Sevilla encarrila, Valencia decide

El Valencia se juega en Sevilla buena parte de sus aspiraciones de clasificarse para su octava final europea. Pese a que la UEFA ha decidido omitir por decreto la desaparecida Copa de Ferias de su palmarés siguiendo un criterio tan absurdo como dudoso, y sin incluir en el cómputo anterior las Supercopas o las Intertotos conquistadas, los valencianistas están muy cerca de entrar, diez años después, en la disputa de un título continental.

A diferencia de la épica eliminatoria anterior, estas semifinales se antojan mucho más equilibradas y no se prevén diferencias amplias en los marcadores. Cuando se miden dos equipos del mismo país, suele suceder que el margen de sorpresa se reduce de forma considerable. Ambos conjuntos se conocen demasiado bien. De hecho, a sus habituales enfrentamientos ligueros, se añaden un par de cruces recientes en la Copa del Rey que levantaron chispas.

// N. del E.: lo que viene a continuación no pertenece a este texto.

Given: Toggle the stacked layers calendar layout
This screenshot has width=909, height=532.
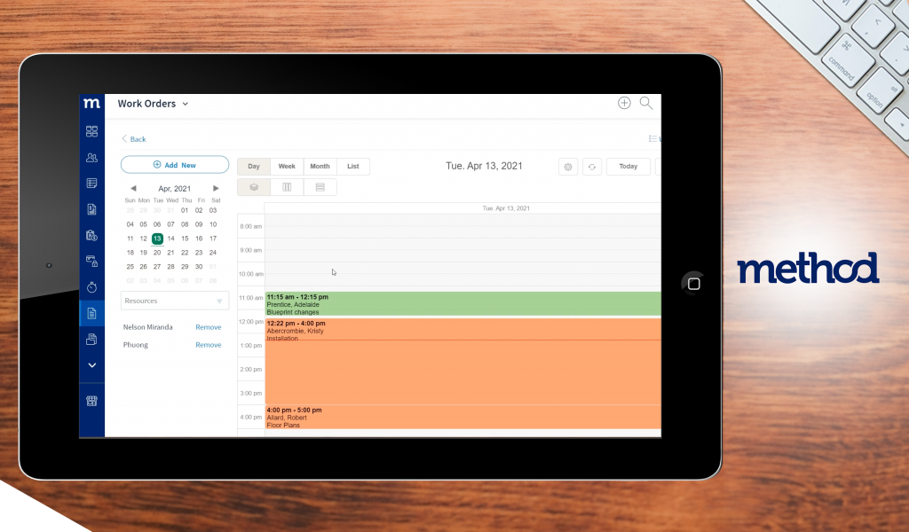Looking at the screenshot, I should (253, 187).
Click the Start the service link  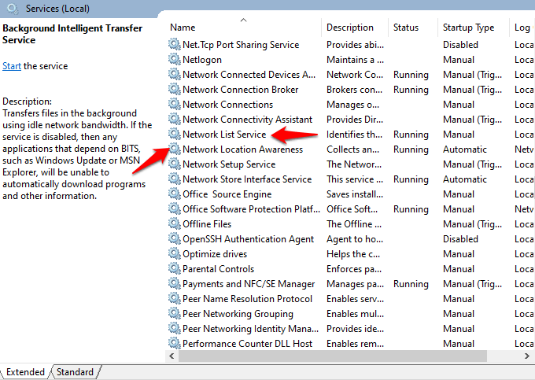click(12, 66)
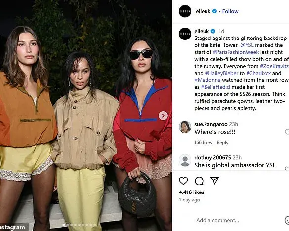Follow the elleuk account
Screen dimensions: 289x231
[x=230, y=11]
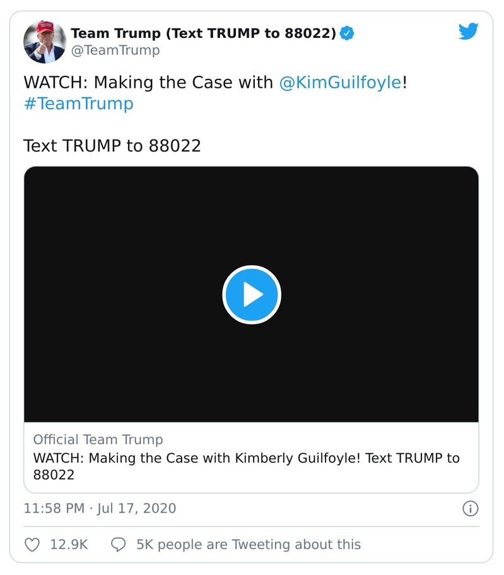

Aunque la vuelta se celebre en la caldera de Mestalla y pese al recuerdo embriagador de la remontada frente al Basilea, resulta obligado empezar con buen pie porque el desenlace del duelo empieza a escribirse mañana en el feudo de Nervión. Valencia decidirá el finalista, pero Sevilla encarrilará la suerte de la eliminatoria. Para el equipo de Pizzi el objetivo es marcar y sacar el mejor resultado posible: empate con goles o un triunfo.

Los locales acuden a la cita con la moral por las nubes, acaban de superar un “match-ball” con el Betis que les ha proporcionado una importante dosis de moral como se demostró ante un rival de la talla del Oporto. Unai Emery le ha cogido el aire a una plantilla que atraviesa por el mejor momento de la temporada: su inercia ganadora les permite incluso aspirar a la Champions. El Sevilla está que se sale.

Lejos de ser un arma intimidatoria, el espléndido momento de forma de los andaluces debería interpretarse como un estímulo para el Valencia, que suele ofrecer sus mejores prestaciones cuando afronta retos de gran envergadura. Resulta preferible que el partido se dispute en un clima de máxima presión ambiental antes que en la frialdad silenciosa vivida el mes pasado en Suiza. El escenario del partido de ida ha dejado de ser talismán desde hace una década, justo el período que se inicia cuando en los valencianistas tocaron el cielo.

A partir de ese instante se suceden los malos resultados acompañados de los errores arbitrales. Una sucesión de calamidades aderezadas de injusticias de todo tipo. Quizás ha llegado el momento de superar esa racha tan adversa y cerrar el capítulo de recuerdos amargos. La ocasión lo merece.